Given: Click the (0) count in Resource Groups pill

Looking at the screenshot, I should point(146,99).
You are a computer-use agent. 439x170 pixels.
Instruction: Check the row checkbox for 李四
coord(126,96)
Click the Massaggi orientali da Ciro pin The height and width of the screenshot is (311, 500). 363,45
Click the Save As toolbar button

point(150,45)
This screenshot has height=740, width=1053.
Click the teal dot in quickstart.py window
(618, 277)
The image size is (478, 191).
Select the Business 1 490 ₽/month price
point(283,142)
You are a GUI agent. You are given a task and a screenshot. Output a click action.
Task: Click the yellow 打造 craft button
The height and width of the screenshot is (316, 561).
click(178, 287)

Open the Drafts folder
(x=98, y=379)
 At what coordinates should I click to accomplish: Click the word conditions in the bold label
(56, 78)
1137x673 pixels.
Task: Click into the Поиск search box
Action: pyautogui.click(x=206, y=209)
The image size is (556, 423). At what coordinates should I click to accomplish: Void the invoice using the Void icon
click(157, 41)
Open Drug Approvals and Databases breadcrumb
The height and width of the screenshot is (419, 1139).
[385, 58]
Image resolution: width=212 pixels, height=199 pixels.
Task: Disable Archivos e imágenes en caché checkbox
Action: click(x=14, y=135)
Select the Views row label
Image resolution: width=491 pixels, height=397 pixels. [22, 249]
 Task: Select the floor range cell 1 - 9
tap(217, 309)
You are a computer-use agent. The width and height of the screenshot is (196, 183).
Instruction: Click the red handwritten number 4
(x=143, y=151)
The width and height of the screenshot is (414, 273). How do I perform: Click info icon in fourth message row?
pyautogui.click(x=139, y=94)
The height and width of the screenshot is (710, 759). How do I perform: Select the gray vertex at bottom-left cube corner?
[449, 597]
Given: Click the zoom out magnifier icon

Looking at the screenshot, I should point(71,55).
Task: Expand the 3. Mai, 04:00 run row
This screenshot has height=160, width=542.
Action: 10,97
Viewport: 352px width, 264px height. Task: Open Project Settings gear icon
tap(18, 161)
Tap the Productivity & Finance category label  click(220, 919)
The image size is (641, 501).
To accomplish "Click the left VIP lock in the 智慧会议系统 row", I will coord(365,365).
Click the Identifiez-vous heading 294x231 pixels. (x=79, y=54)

→ Activity
Write out, word for word, the lines from the one containing "The height and width of the screenshot is (710, 759)." through the end of the records, with no other lines.

→ Solution to the problem
The height and width of the screenshot is (710, 759). How do I perform: Select the gray vertex at bottom-left cube corner?
[449, 597]
Given: Click the zoom out magnifier icon

Looking at the screenshot, I should point(71,55).
Task: Expand the 3. Mai, 04:00 run row
This screenshot has height=160, width=542.
Action: 10,97
Viewport: 352px width, 264px height. Task: Open Project Settings gear icon
tap(18, 161)
Tap the Productivity & Finance category label  click(220, 919)
The image size is (641, 501).
To accomplish "Click the left VIP lock in the 智慧会议系统 row", I will coord(365,365).
Click the Identifiez-vous heading 294x231 pixels. (x=79, y=54)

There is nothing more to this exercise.